Efforts to Address the History of Racial Discrimination

Racial discrimination has existed at Clemson University since before its founding when the Calhouns enslaved people of African descent. Throughout history Clemson has struggled with racial equality, but in recent years students and faculty on campus have been teaming up to make a difference.

In the past the Calhoun/Clemson family knew their home as the Fort Hill Plantation that is now a monument in the middle of Clemson’s campus. Fort Hill was originally built by John C. Calhoun and was passed down to his daughter Anna Calhoun who married Thomas Green Clemson, and they kept the slaves associated with the house as wage hands. Clemson was later built by convicted laborers, who consisted of people of color.

While the history of Clemson dating back to the late 1800’s consisted of plantations, slaves, unpaid workers, and poor living conditions for people of color, there are now numerous organizations on campus that draw attention to minorities. One of the most important is the Council on Diversity Affairs. They help to make Clemson’s campus equal for everyone including; handicapped, the Latino community, LGBTQ+, the Black community, women, and veterans. They have a very simple, yet powerful mission to unite the campus programs and education to create a more unified, and welcoming university.

During this past year some of the councils on our campus have had events such as the “Closing the Opportunity Gap for African-American and Hispanic Males” and Diversity and Inclusive Excellence Month in October. Also in 2020, the Clemson football team led other Clemson students in a march for equality in retaliation for police brutality. These are a few of many of the events that have taken place in an effort to close the racial gap.

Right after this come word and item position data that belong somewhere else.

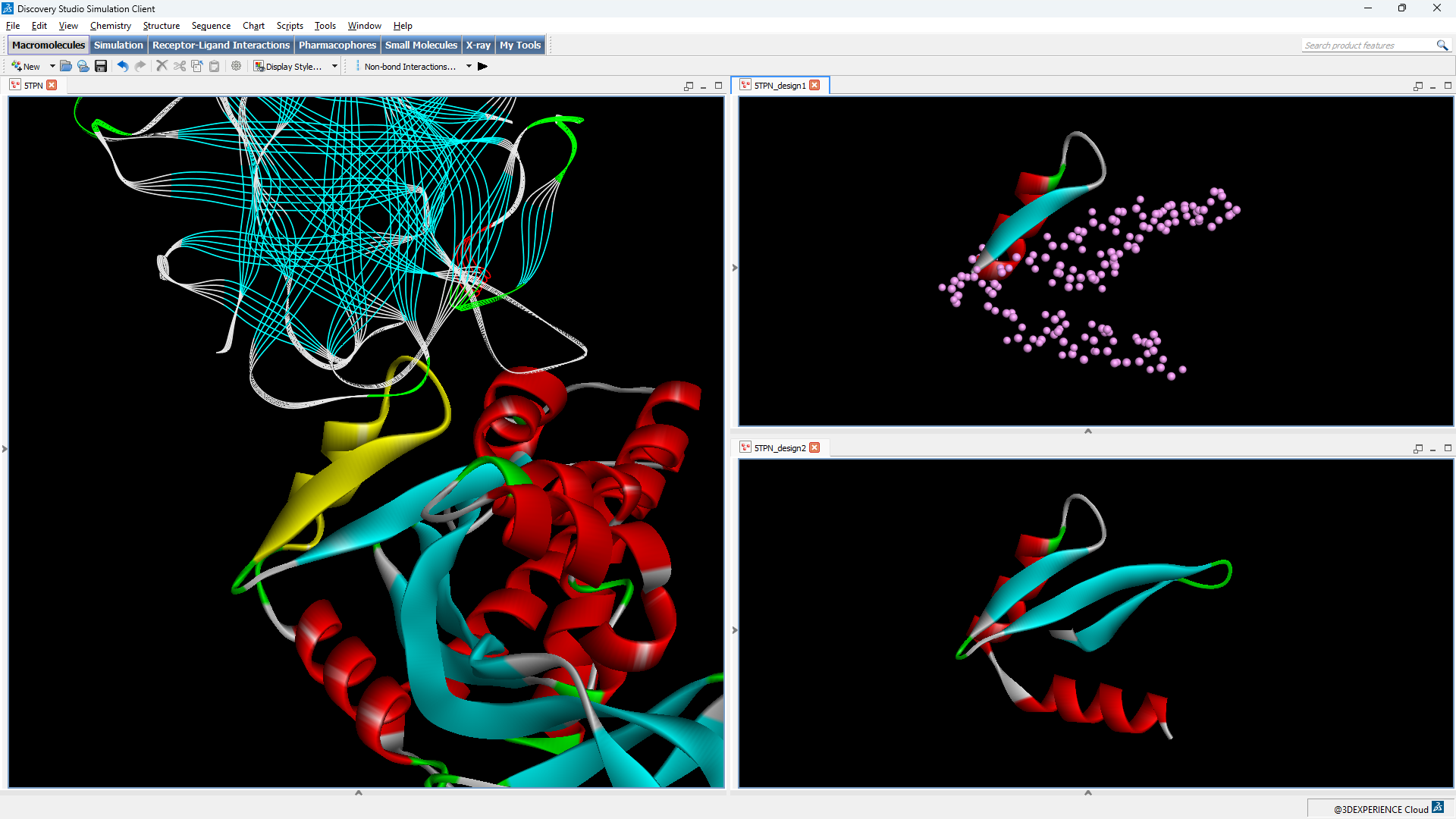Undo the last action

coord(123,66)
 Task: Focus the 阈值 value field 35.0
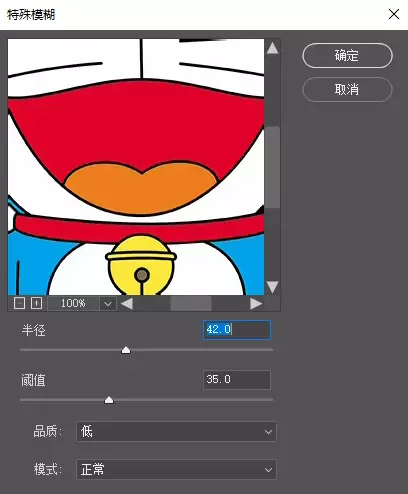(237, 380)
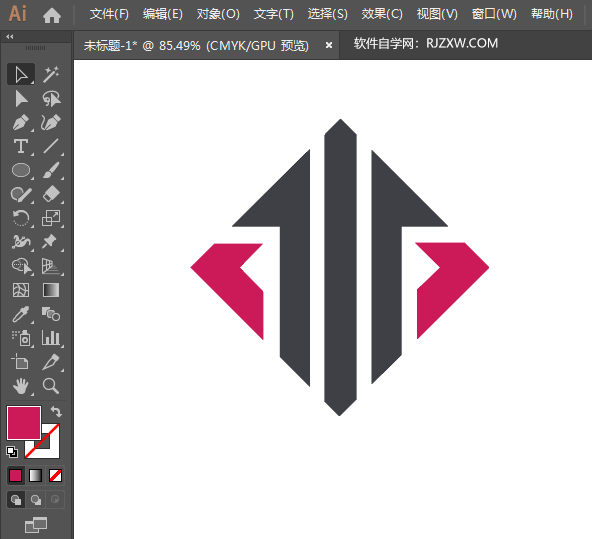The image size is (592, 539).
Task: Pick the Ellipse tool
Action: click(x=21, y=170)
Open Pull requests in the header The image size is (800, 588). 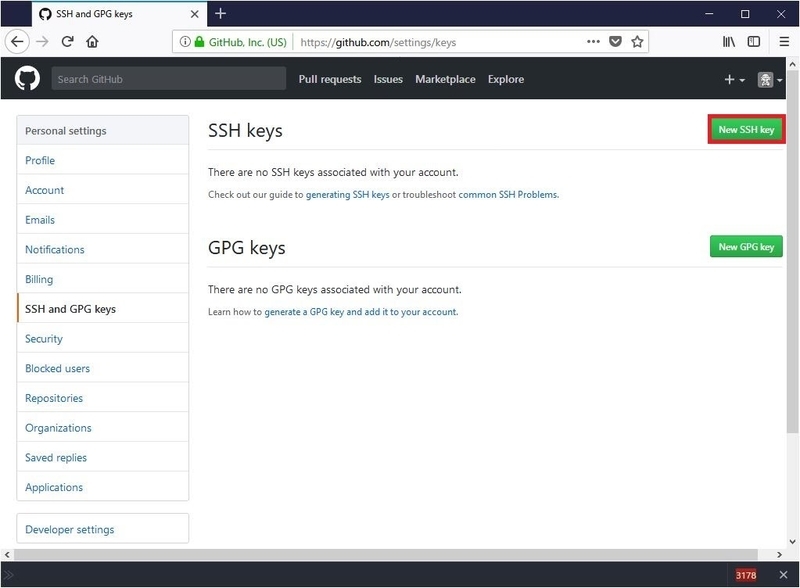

But how has diversity and racial inclusion on campus changed over the years? According to an article by Greenville New, Clemson attendees numbers have increased from 17.1% non-white students in 2009, to 18.6% non-white students in recent years. According to PNPI in February of 2022, on average African Americans make up 12% of four year public institutions. While Clemson is ahead of the average numbers, they still feel they are falling behind in minority students, but have a hope to get up to 25% non-white students on campus by 2026. They have created a strategic plan that follows the acronym R.E.A.L., meaning Research, Engagement, the Academic core, and Living. Their plan is to boost the university as a whole, including increasing minorities on campus.

Organizations on Clemson’s campus have been pushing for a more just and equal future. The work shows for itself in the rise of minority students, minority organizations, and events to help bring everyone together. The progression of equality from the late 1800’s until now is unbelievable, and one day the future students of Clemson will look back onto this time and study the history of how our campus grew as one equal unit.